Das erste Mal kam ich mir dann die folgenden Tage schon fast etwas überflüssig vor (und das meine ich überhaupt nicht negativ!). Bouchra hat ihre Aufgabe sofort wahrgenommen und ist eine tolle Ergänzung für das Team. Die Kinder haben sie bereits als Lehrperson im Sinne einer Lernbegleiterin akzeptiert, so dass ich immer mal wieder Luft habe, die neue Atmosphäre zu schnuppern und zu beobachten.
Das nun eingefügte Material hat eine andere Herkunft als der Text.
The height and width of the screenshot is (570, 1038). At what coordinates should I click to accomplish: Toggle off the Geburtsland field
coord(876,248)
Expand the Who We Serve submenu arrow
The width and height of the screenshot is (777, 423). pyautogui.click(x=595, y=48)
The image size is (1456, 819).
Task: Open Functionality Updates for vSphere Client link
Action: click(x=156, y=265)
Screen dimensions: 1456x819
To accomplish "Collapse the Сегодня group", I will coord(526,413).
Wir haben in den letzten Monaten immer wieder festgestellt, dass die hiesige Kultur keine fragende Kultur ist. Fragen werden generell nicht gestellt, da innerhalb der Familien immer die Ältesten sagen, wie was gemacht wird. Dies wird dann nicht mehr hinterfragt. So fällt uns auch auf, dass viele Dinge seit Generationen gleich gemacht werden, obwohl es wesentlich einfachere Wege geben würde. Dies hat natürlich auch Vorteile, so werden Traditionen echt gelebt und die Menschen sind dadurch auch wesentlich entspannter als bei uns. In der Schule zeigt sich dieser kulturelle Hintergrund aber auch stark durch eine fehlende oder nicht geweckte Neugierde und eine Hilfslosigkeit, wenn es darum geht, Fragen zu entwickeln oder Interesse zu bekunden.
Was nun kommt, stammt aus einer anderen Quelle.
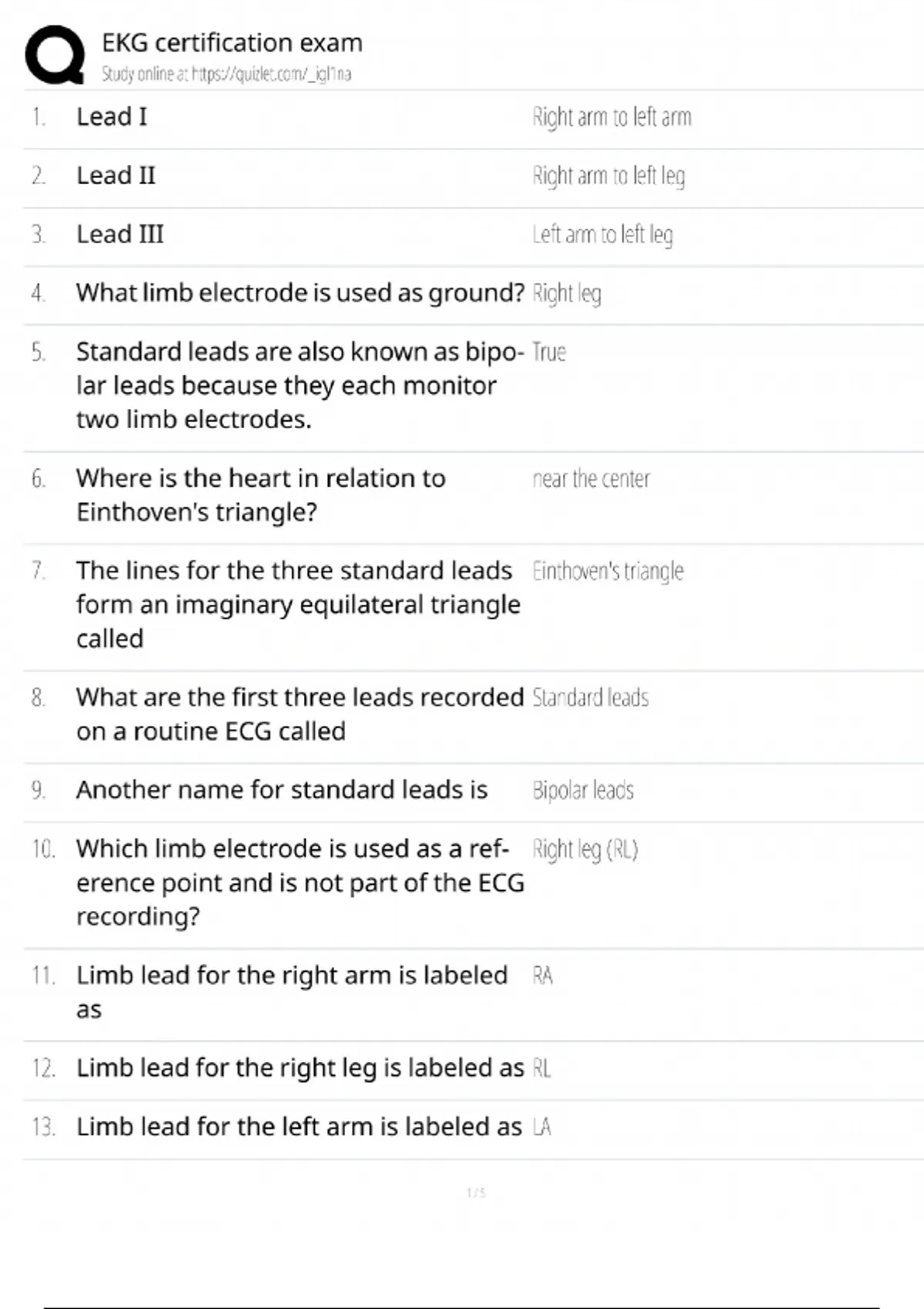The width and height of the screenshot is (924, 1309).
Task: Select the "Lead I" term
Action: (x=112, y=117)
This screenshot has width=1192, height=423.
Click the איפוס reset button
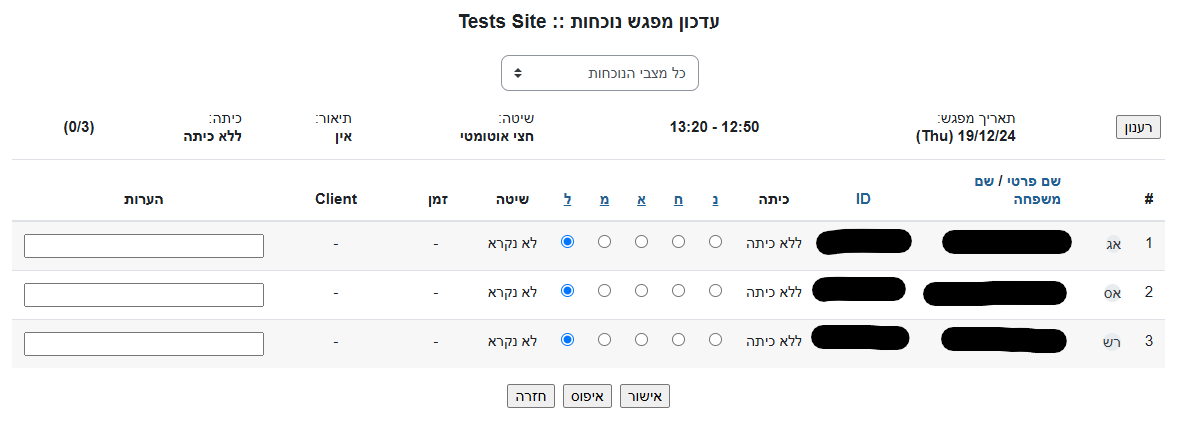point(587,396)
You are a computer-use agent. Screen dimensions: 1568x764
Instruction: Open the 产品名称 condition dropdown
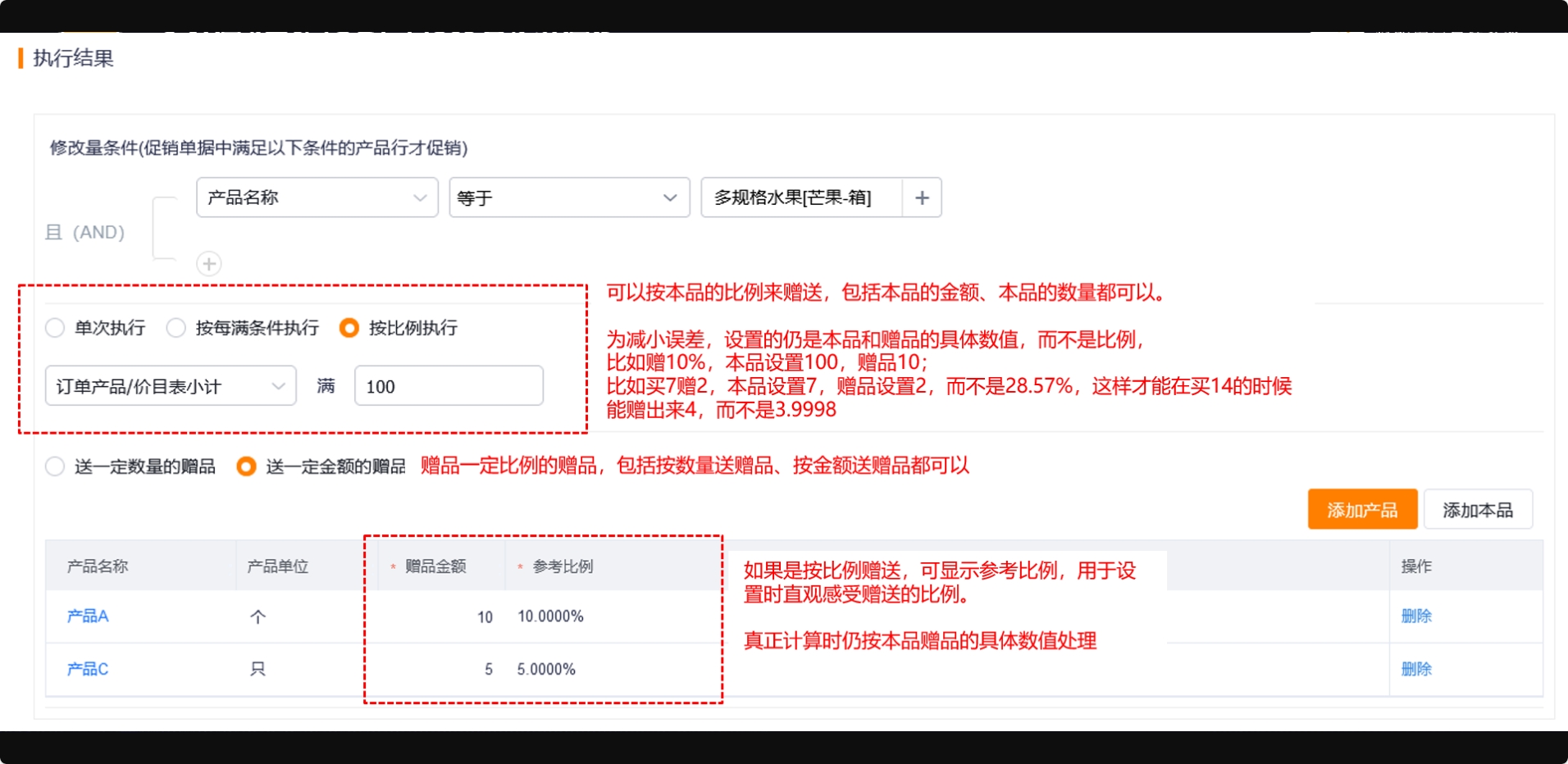pyautogui.click(x=317, y=198)
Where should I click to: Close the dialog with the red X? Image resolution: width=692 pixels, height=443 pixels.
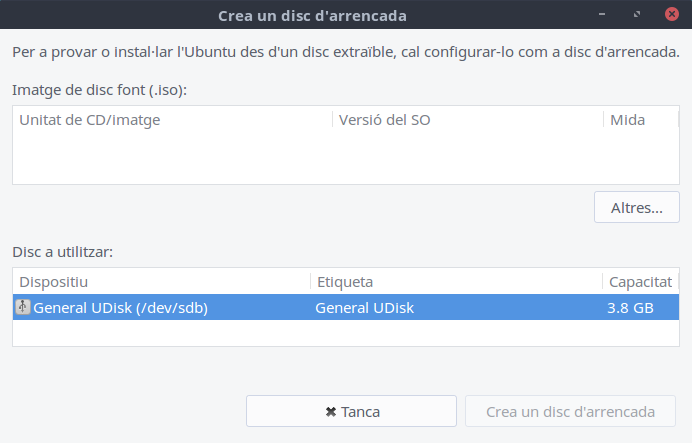click(672, 14)
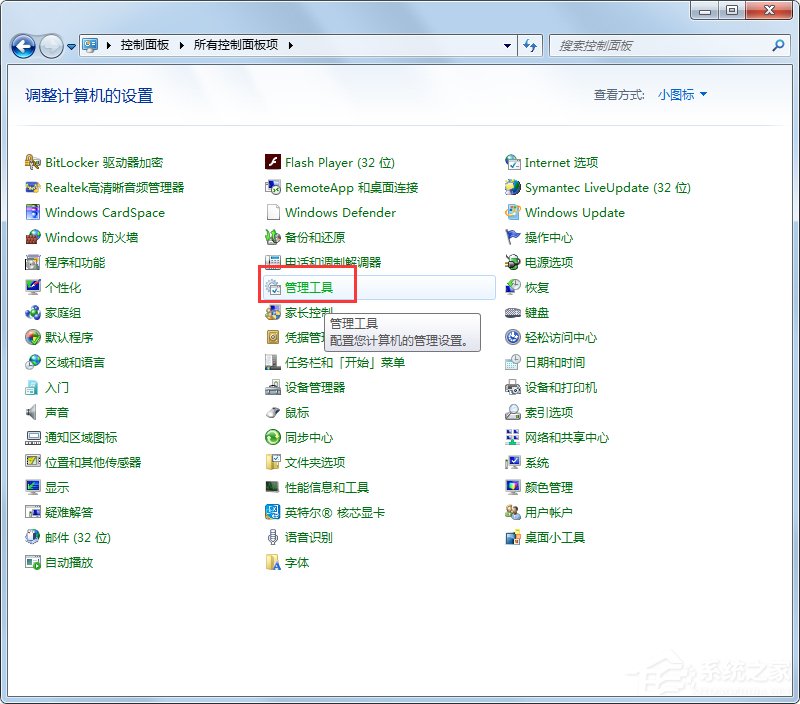
Task: Open BitLocker 驱动器加密
Action: [x=102, y=163]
Deshalb möchten Daniel und ich in den letzten Wochen, in denen wir hier sind, eine “Denkschule” anbieten. Wir möchten jeden Tag einen Denkanstoss geben, dem die Schüler folgen können, wenn sie möchten. Auch dürfen sie selbst bestimmen, wie lange sie sich gedanklich damit auseinandersetzen. Wir dachten an unterschiedliche Dinge, wie logische Rätsel mit mehreren Lösungswegen und Lösungen, kreativer Sprachunterricht der die Phantasie anregt , Tüftelaufgaben mit diversem Material, philosophische Fragen, mathematische kreative Ansätze, gestalterische Herausforderungen… es sollen immer Dinge sein, die zum Denken und kreativer Lösungssuche anregen und viele Lösungswege zulassen….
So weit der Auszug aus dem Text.